(What you are asked to do):
Each record below needs to be written out exactly as it reads.

(Available data):
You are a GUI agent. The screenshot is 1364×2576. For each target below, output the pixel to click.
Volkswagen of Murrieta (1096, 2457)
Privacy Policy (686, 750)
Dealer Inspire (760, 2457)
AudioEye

(Response area):
You are a GUI agent. The screenshot is 1364×2576. For each target below, output the pixel to click.
Volkswagen of Murrieta (1096, 2457)
Privacy Policy (686, 750)
Dealer Inspire (760, 2457)
AudioEye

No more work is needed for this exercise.